Bridging Data-Poor and Data-Rich Regimes

Focus Challenge 3

Data-rich regimes denote regions in space or time where massive data, whether experimental, simulated, or sensory, are readily available. Data-poor regimes are characterized by scarce data, either due to experimental limitations or lack of sufficiently accurate theoretical methods for generating precise simulation data.

In our Engineered Geosystems vision, for example, data-rich regimes can be either small (e.g., tomographic images of rock samples with micrometer resolution) or large (e.g., seismic data of geophysical exploitations on the kilometer scale). However, predicting the safety of energy storage in subsurface systems, for instance, requires knowledge of the intermediate scale where the rock formation is heterogeneous and where data are scarce.

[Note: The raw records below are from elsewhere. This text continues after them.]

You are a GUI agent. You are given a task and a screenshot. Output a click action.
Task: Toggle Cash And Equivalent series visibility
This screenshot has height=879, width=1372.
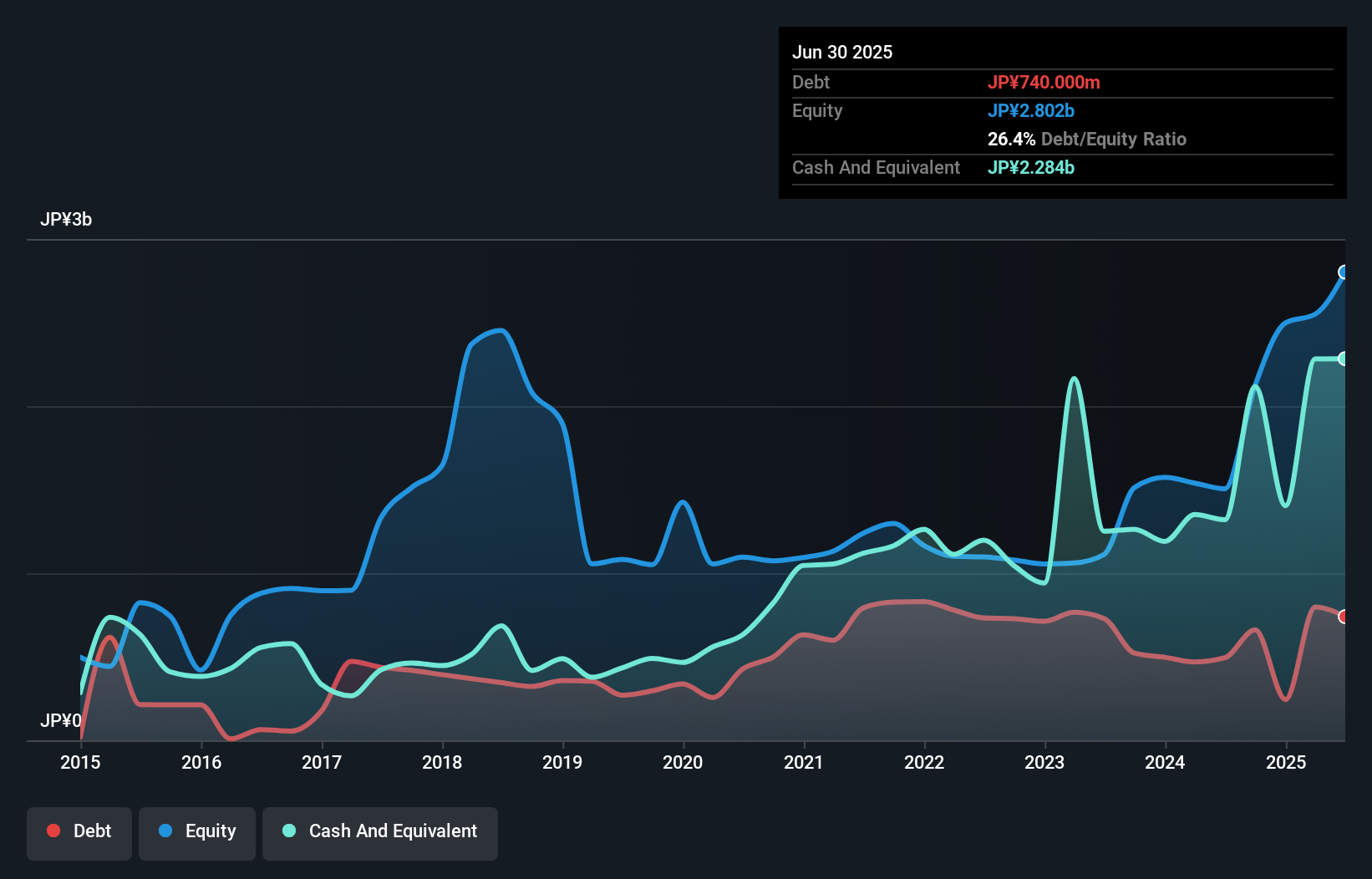[x=380, y=831]

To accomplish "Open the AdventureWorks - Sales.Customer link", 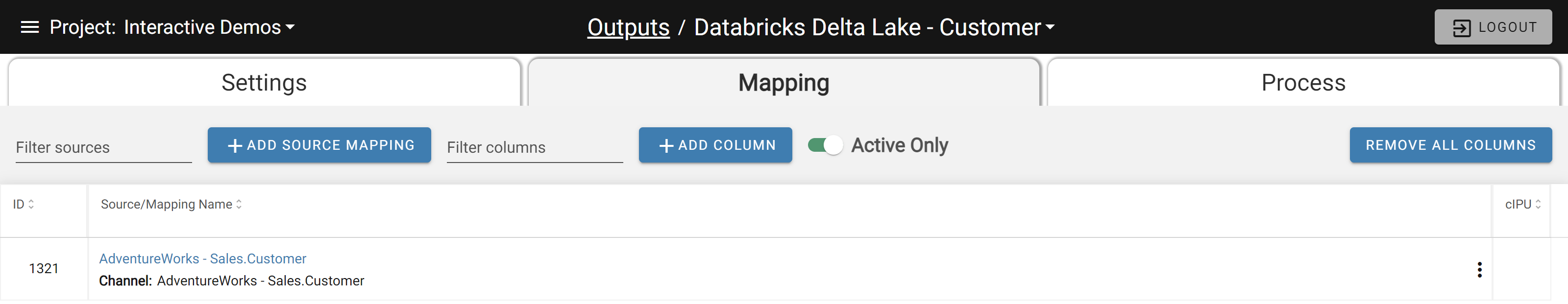I will (203, 258).
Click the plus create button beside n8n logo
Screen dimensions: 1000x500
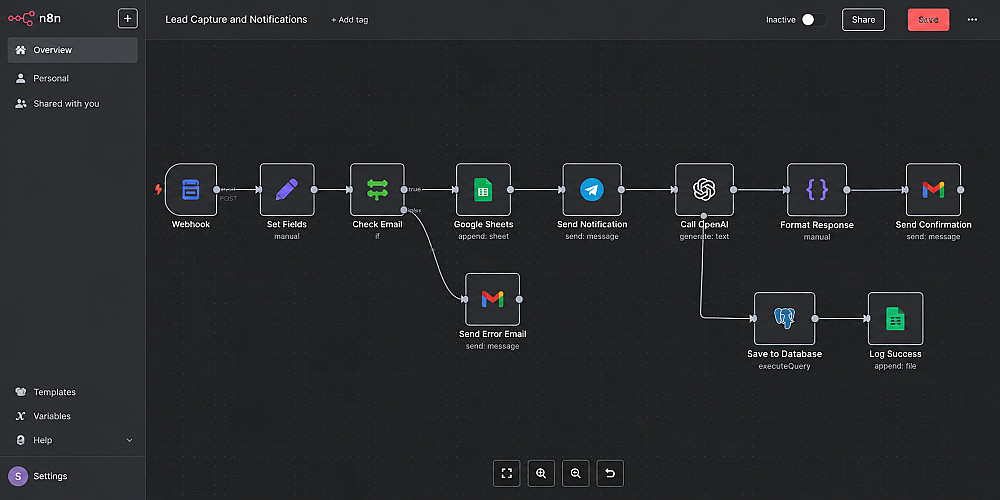tap(128, 18)
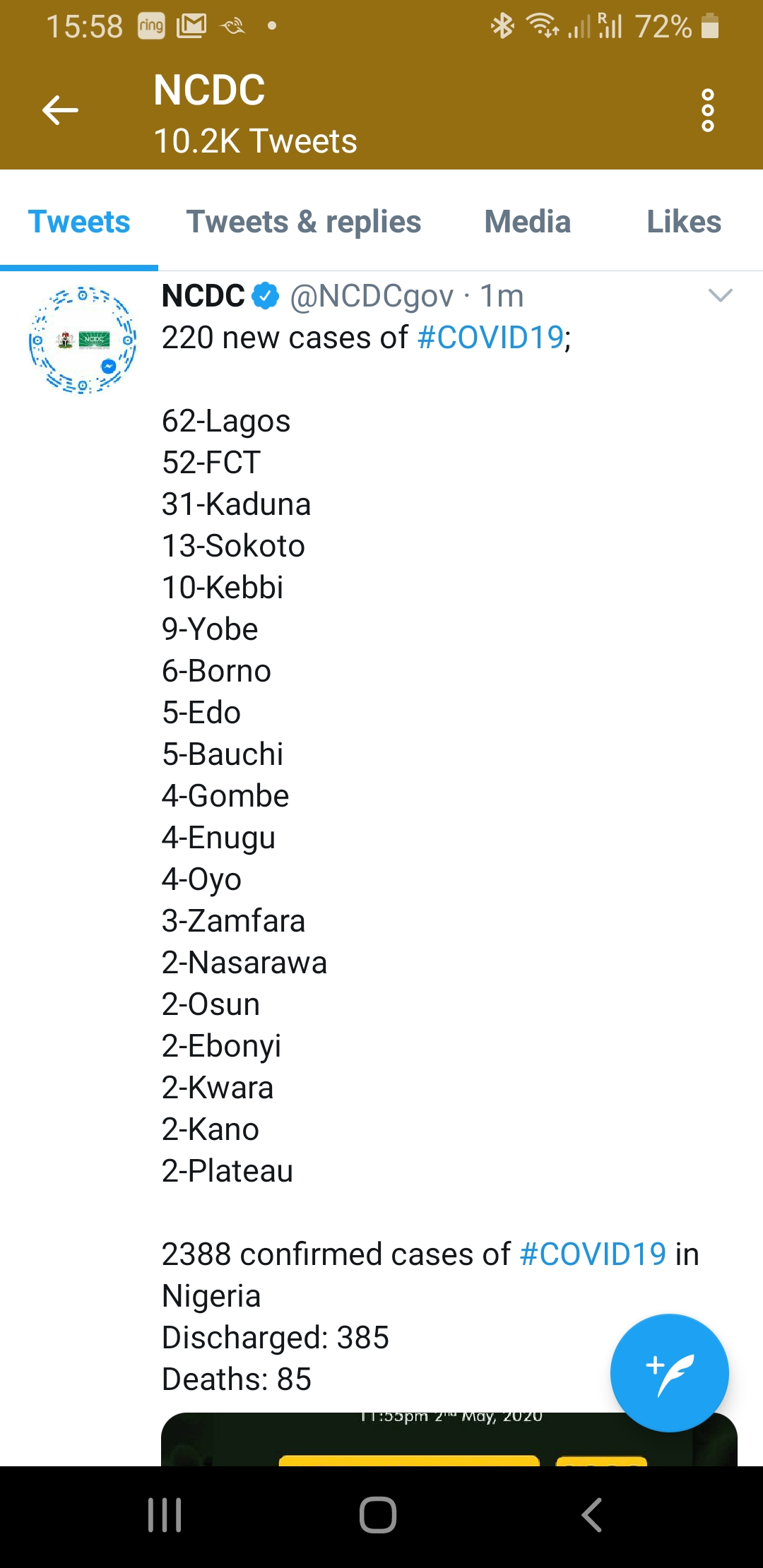Tap the NCDC title in header
The height and width of the screenshot is (1568, 763).
click(x=209, y=90)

The situation is analogous with our Digital Human Model, where we have a large amount of data on the cellular and organ system level, but frequently little data on the intermediate scale of the neuromuscular system.

With respect to our Next-Generation Virtual Materials Design vision, it is difficult to predict desired macroscopic material properties, even though we have an enormous amount of experimental data available on the atomic
and molecular constituents.

For all these applications, the challenges are the same, namely:

  1. constructing and testing appropriate models that make use of the abundant data in data-rich regimes;
  2. developing or identifying appropriate scale-bridging and homogenization techniques that supply reliable forecasts on the data-poor scales;
  3. bridging data-rich and data-poor regimes with suitable numerical models that extrapolate and self-adapt from available data-rich regimes to yield reliable predictions for the relevant data-poor ones;
  4. developing model reduction techniques to assimilate data on multiple scales, to guide the generation of better data in data-poor regimes, adapt models on the fly, and obtain real-time predictions; and
  5. gauging our success via measures that are suited for quantifying uncertainty.

These challenges thus require that we generate appropriate simulation methods and machine learning tools which must be capable of intelligently utilizing massive data on specified scales to produce reliable predictions for data-poor regions in space and time.